Task requirements →
Search the listing below for the string "field", then copy every line it appears in.

Records for the task →
==================================================

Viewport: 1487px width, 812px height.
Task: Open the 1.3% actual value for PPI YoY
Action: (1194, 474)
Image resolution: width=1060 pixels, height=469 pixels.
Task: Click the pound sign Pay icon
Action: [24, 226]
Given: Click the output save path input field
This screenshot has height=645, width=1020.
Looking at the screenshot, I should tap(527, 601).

==================================================

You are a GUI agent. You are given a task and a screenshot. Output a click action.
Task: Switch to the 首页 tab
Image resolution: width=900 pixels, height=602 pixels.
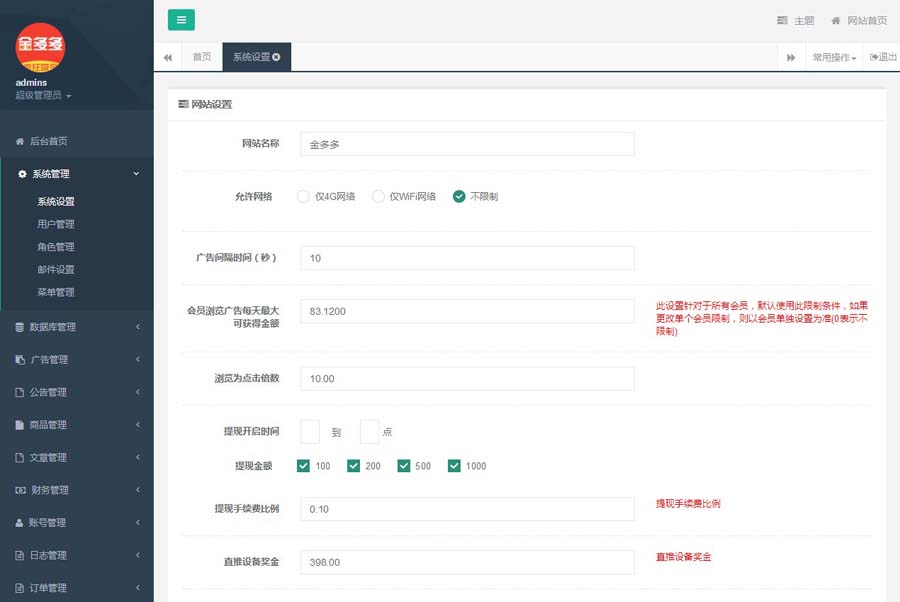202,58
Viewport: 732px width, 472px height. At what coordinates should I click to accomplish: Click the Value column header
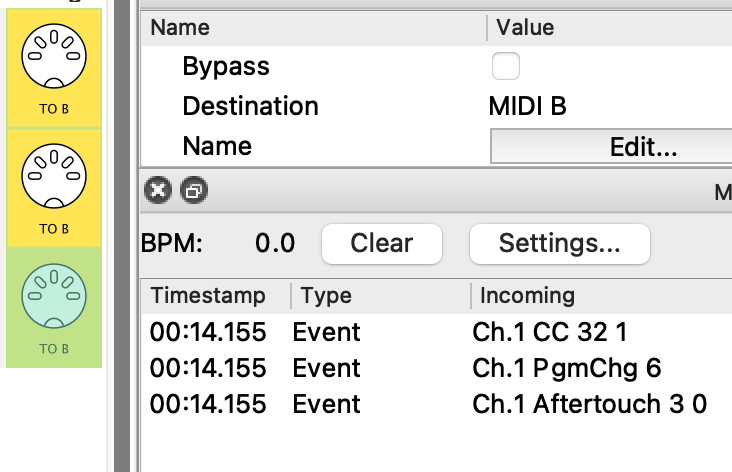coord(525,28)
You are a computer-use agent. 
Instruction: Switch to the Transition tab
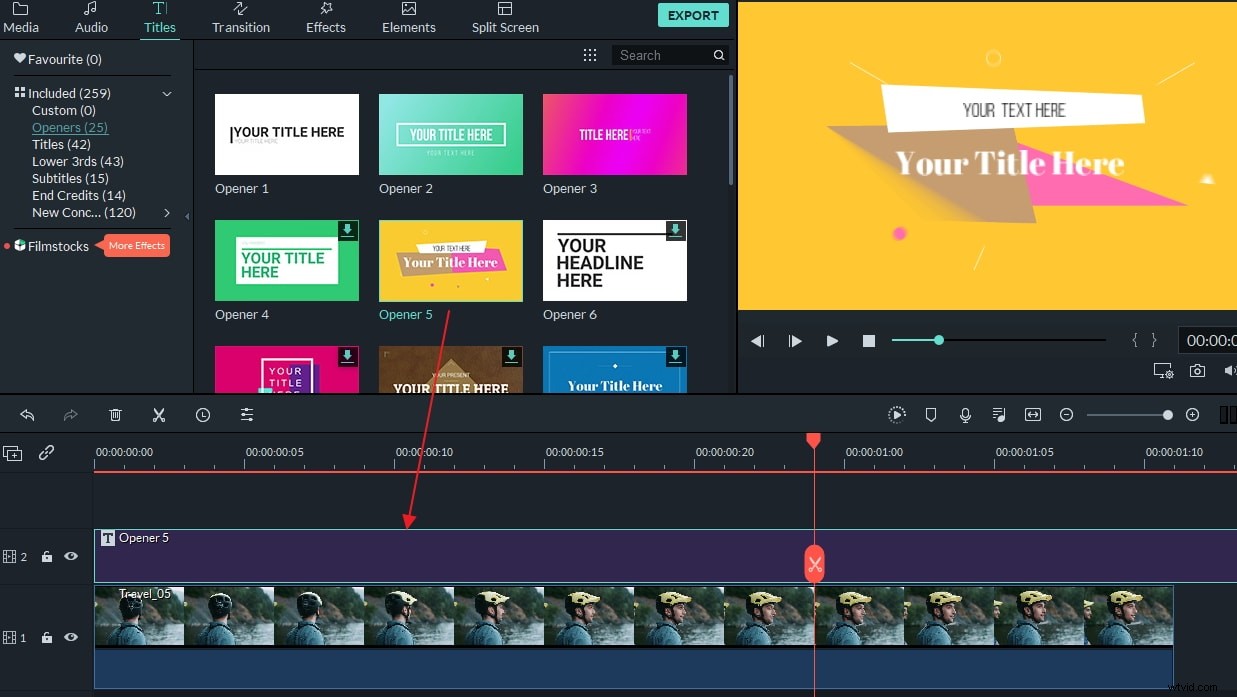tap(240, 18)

==================================================

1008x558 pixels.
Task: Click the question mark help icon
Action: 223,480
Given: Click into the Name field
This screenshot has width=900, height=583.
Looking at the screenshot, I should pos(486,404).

==================================================

Output →
Given: Click the output save path input field
Given: Click into the Name field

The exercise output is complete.